** Begin Excerpted text **
People just like to use buzzwords that they like to think is the magic word to win any argument in one word so they don't have to exert any evidence into it.

I think I recall some one saying the Camera in Star Fox Zero was artificial difficulty. Controversial to some, but I thought a big aspect of playing games is the ability to actually adapt to them. I have a hard time taking anyone argument seriously if they can't even adapt to a games playstyle.

Here we go again
Artificial, meaning something that is created and not made naturally, holding conotations of being incomplete or a superficial mock up, in the context of dificulty, which is the complexity of a video game or part of one in which the player is required to know how to use the game's systems to progress, is the mock up of dificulty, such that there is no prior knowledge or information to prepare the player for the challenge, like a pop quiz on information from a chapter you couldn't have known to study; you are put in a situation in which the first attempt will result in failure. While failure is good to learn from, often it is used more just to make the player lose progress for the reason of the dev wanting it that way. Let's say you have a character that plays pure magic, and way later in the game, you fight a boss that completely resists magic; you couldn't have known, so failure is inevitable.
** End Excerpted text **
** Begin Material **
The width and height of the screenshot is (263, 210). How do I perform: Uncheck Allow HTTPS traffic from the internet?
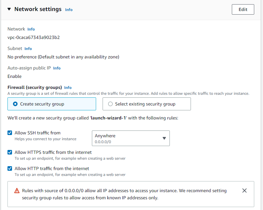tap(10, 152)
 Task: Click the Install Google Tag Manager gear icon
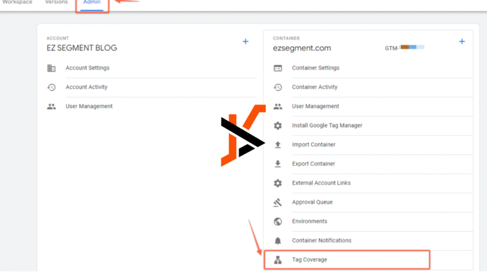click(278, 126)
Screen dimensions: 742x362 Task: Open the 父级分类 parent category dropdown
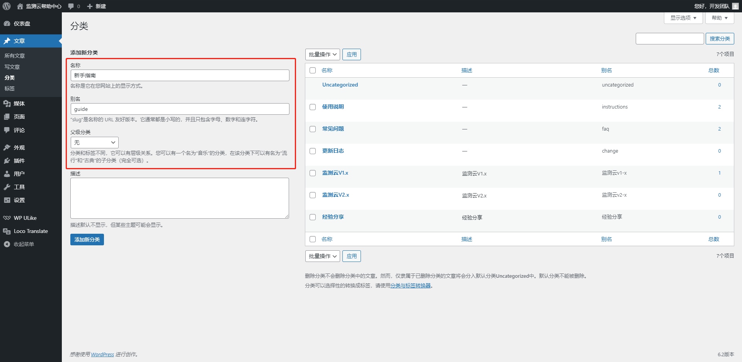pos(95,143)
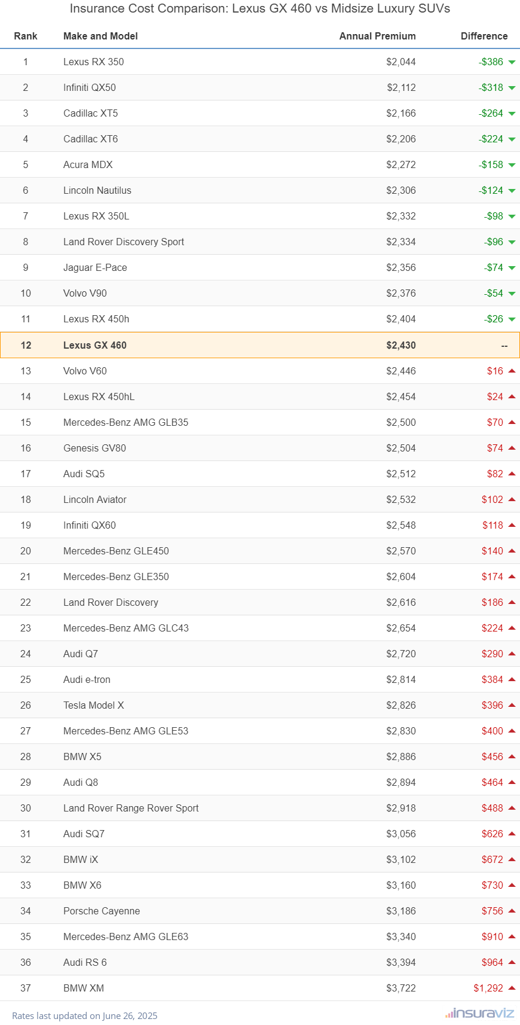Click the $3,722 premium for BMW XM
The image size is (520, 1025).
click(400, 988)
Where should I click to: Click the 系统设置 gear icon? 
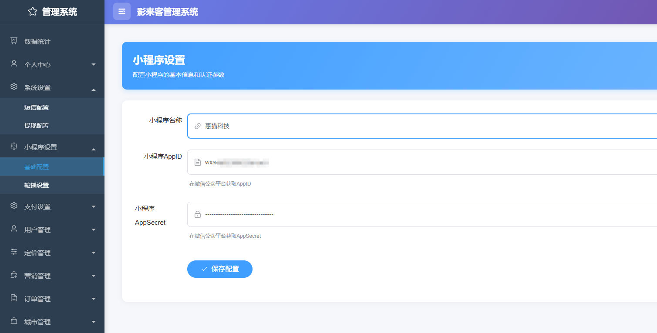[x=14, y=87]
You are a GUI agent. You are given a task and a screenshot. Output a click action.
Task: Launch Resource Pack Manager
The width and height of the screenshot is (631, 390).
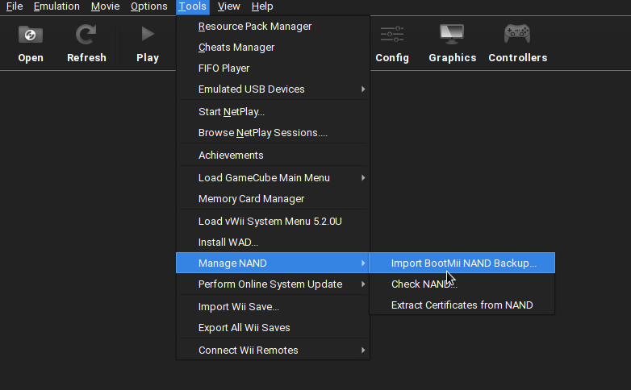click(x=255, y=27)
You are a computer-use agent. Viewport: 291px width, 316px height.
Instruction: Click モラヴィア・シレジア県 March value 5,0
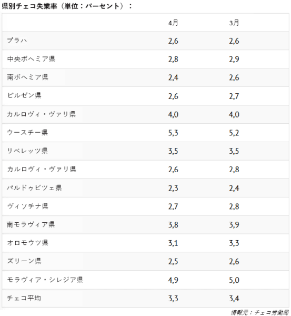coord(234,280)
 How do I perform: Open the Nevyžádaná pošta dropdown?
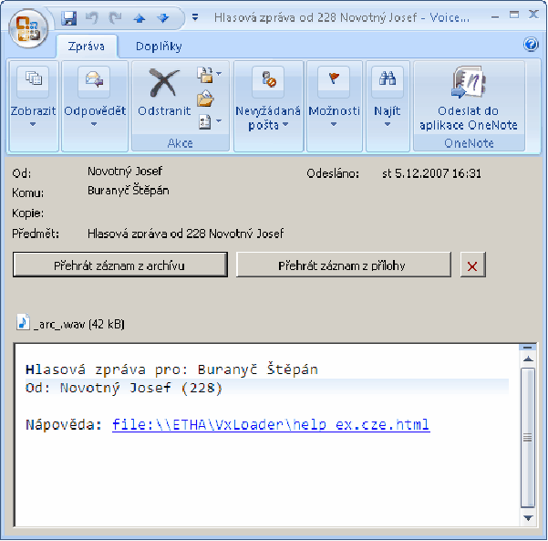click(268, 125)
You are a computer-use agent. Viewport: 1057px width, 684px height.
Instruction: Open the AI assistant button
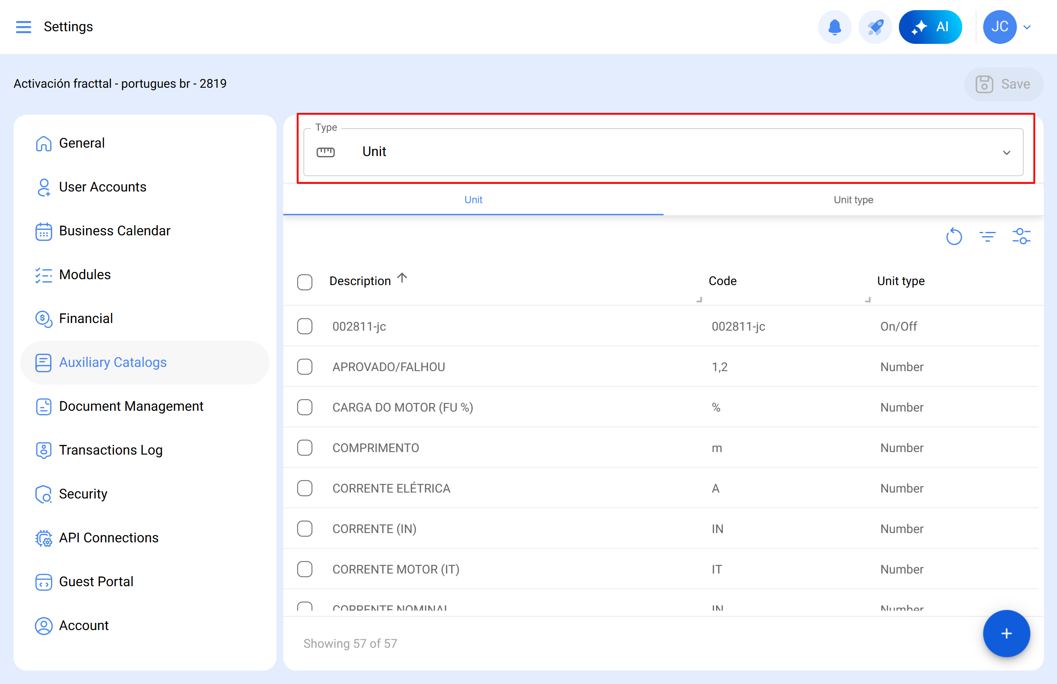pos(930,27)
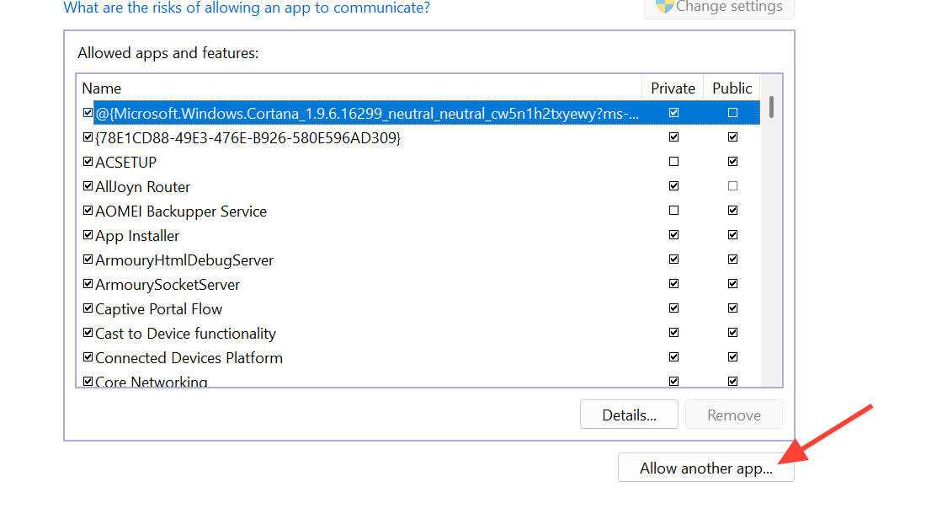Click the Private column header
The image size is (942, 530).
pyautogui.click(x=673, y=88)

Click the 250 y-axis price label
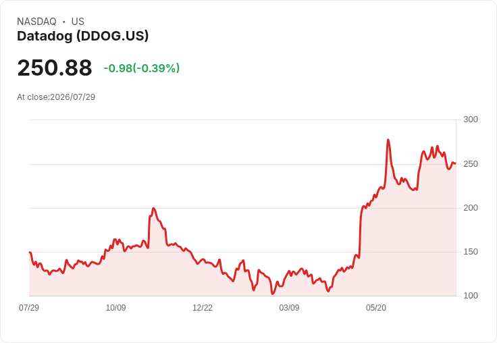pos(471,164)
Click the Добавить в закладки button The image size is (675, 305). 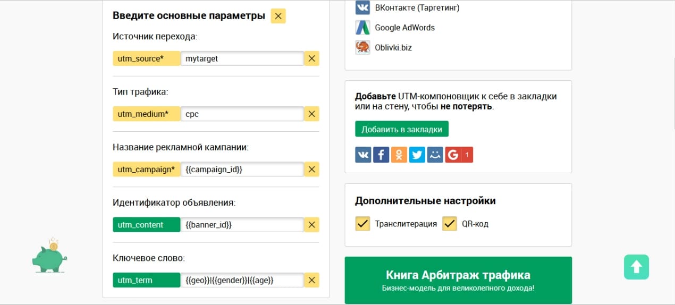402,129
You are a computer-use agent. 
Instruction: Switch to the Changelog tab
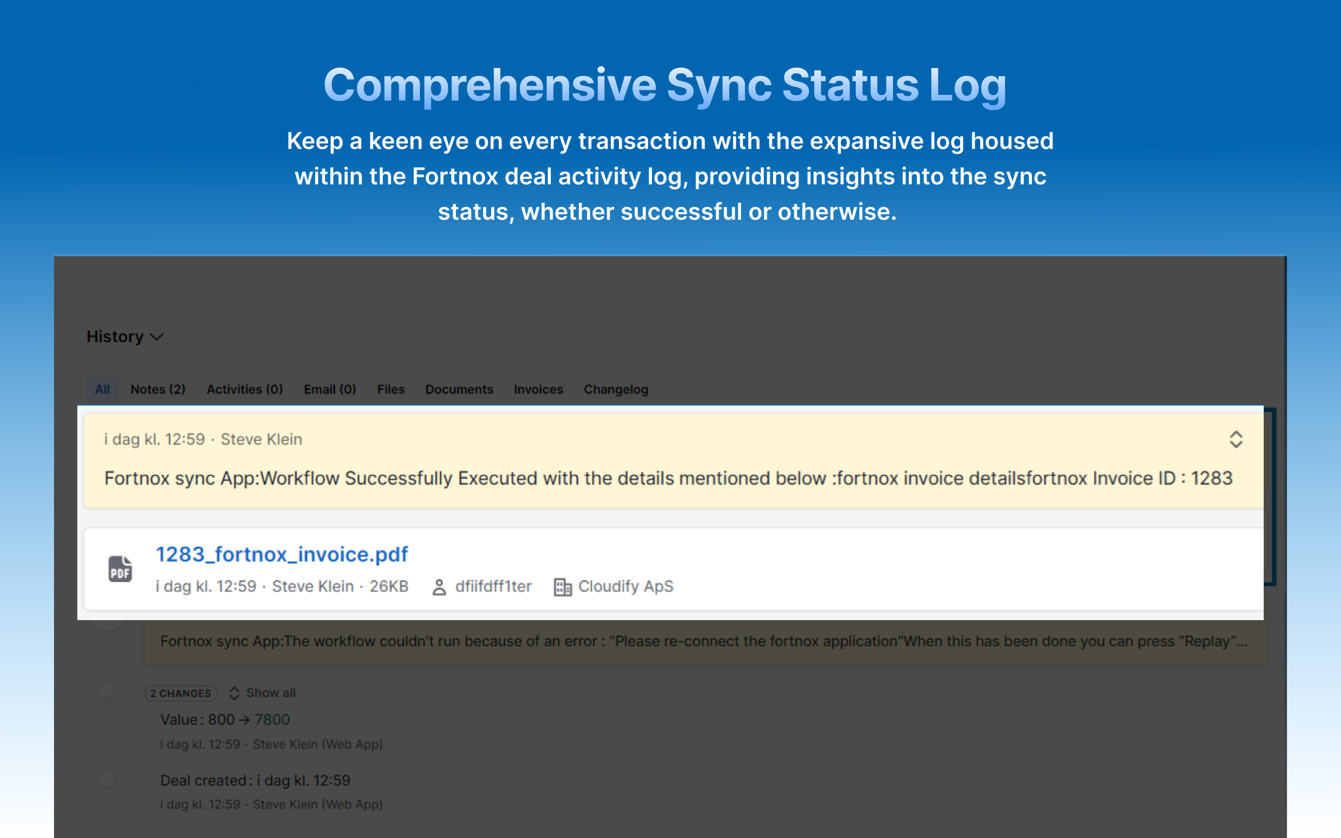coord(616,389)
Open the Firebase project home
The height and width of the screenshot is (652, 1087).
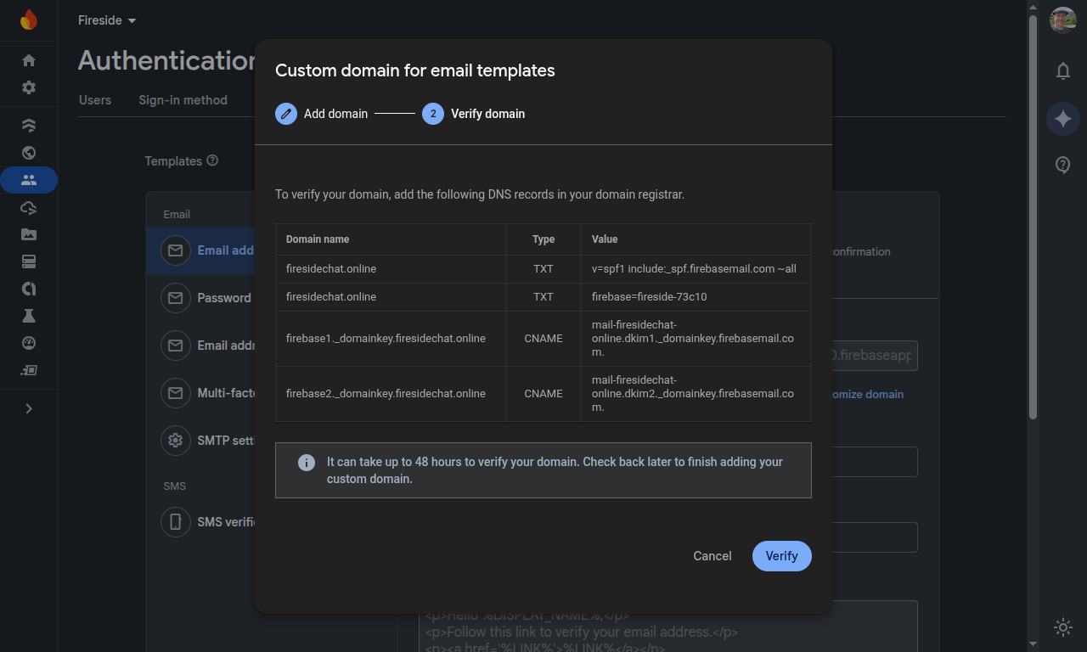click(x=28, y=60)
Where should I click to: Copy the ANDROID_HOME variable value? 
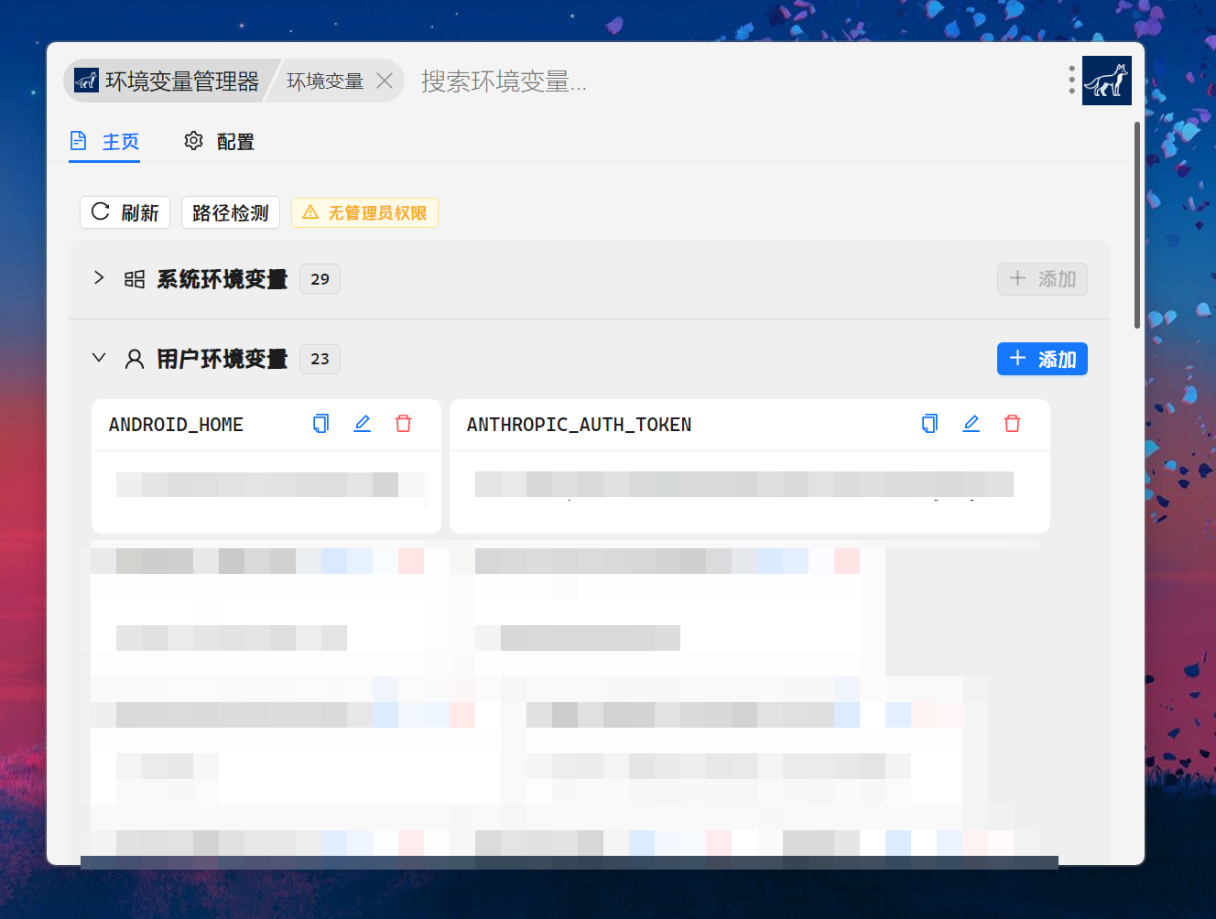320,424
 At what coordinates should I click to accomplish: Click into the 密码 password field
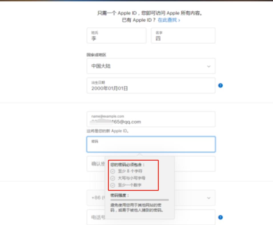coord(151,144)
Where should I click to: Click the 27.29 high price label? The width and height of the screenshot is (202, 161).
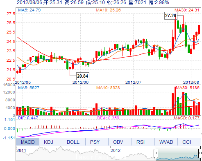tap(171, 16)
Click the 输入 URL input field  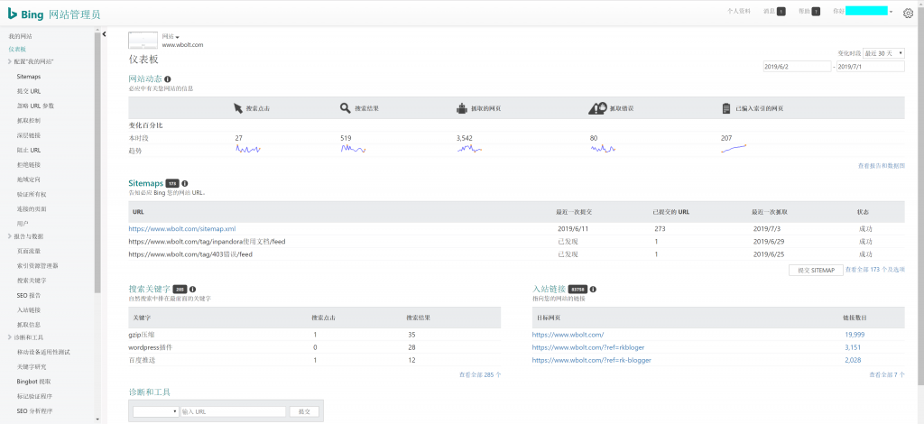(233, 411)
** End Material **
Set task A
Arrange the records starting at the line containing "Where should I click to: Copy" and ending at the line containing "tap(171, 16)" as a Markdown table with the columns Row and Record line, skipping blank lines and leaving out the pictures.
Set task B
Pick up the discussion of artificial difficulty in video games from its last sentence and carry it forward.

Task answer A
| Row | Record line |
|---|---|
| 1 | Where should I click to: Copy the ANDROID_HOME variable value?  |
| 2 | 320,424 |
| 3 |  At what coordinates should I click to accomplish: Click into the 密码 password field |
| 4 | coord(151,144) |
| 5 | Where should I click to: Click the 27.29 high price label? The width and height of the screenshot is (202, 161). |
| 6 | tap(171, 16) |

Task answer B
When you give the player freedom of choice, you need to account for that, or your game will have artificially difficult points without real fault. This can sometimes lead to a homogenized experience if you don't know how to account for all the customization well enough, but at least if you try you won't get stuff where a player decided to go close range physical only and you have a boss or just an enemy type that you can only fight ranged.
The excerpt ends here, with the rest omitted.